__What the task requires__.
Copy the lines verbatim, beginning with the line that contains "[Color & Shine Conditioner] (727, 2118)" and continuing through the end of the data, and only those lines.

__Available data__.
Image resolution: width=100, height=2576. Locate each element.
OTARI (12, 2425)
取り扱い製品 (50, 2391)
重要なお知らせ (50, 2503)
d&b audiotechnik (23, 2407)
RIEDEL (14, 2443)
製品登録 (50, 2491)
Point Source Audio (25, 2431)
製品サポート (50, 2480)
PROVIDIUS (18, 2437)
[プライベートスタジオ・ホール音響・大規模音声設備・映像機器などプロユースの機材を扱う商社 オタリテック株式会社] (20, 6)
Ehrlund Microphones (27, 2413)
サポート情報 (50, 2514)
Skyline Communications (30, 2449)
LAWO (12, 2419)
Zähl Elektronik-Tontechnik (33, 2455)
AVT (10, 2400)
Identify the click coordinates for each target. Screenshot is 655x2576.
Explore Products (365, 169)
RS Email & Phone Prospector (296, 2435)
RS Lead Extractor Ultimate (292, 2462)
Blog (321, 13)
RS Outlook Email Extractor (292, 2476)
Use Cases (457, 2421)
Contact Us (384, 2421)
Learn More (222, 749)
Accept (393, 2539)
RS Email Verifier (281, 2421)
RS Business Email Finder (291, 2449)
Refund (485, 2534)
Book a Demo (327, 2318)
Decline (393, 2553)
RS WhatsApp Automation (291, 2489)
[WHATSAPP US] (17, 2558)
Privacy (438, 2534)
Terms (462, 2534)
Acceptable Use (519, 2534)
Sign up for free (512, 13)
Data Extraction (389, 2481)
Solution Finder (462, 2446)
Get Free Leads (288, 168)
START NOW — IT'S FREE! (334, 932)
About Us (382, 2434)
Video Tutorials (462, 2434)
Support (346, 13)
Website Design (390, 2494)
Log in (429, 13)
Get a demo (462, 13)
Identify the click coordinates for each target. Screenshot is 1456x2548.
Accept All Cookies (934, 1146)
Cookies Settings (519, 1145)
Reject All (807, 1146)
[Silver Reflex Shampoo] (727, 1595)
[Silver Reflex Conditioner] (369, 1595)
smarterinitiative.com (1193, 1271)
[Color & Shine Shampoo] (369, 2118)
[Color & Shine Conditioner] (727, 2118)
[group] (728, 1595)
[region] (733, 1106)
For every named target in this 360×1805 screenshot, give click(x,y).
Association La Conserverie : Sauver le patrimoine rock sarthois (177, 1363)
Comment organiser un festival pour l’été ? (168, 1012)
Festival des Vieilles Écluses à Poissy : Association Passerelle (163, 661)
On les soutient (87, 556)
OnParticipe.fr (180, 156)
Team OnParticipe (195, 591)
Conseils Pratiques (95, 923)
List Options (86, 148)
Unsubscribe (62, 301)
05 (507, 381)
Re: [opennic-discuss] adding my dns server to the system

__Response below__.
[Color & Shine Conditioner] (727, 2118)
[group] (728, 1595)
[region] (733, 1106)
For every named target in this 360×1805 screenshot, give click(x,y).
Association La Conserverie : Sauver le patrimoine rock sarthois (177, 1363)
Comment organiser un festival pour l’été ? (168, 1012)
Festival des Vieilles Écluses à Poissy : Association Passerelle (163, 661)
On les soutient (87, 556)
OnParticipe.fr (180, 156)
Team OnParticipe (195, 591)
Conseils Pratiques (95, 923)
List Options (86, 148)
Unsubscribe (62, 301)
05 (507, 381)
Re: [opennic-discuss] adding my dns server to the system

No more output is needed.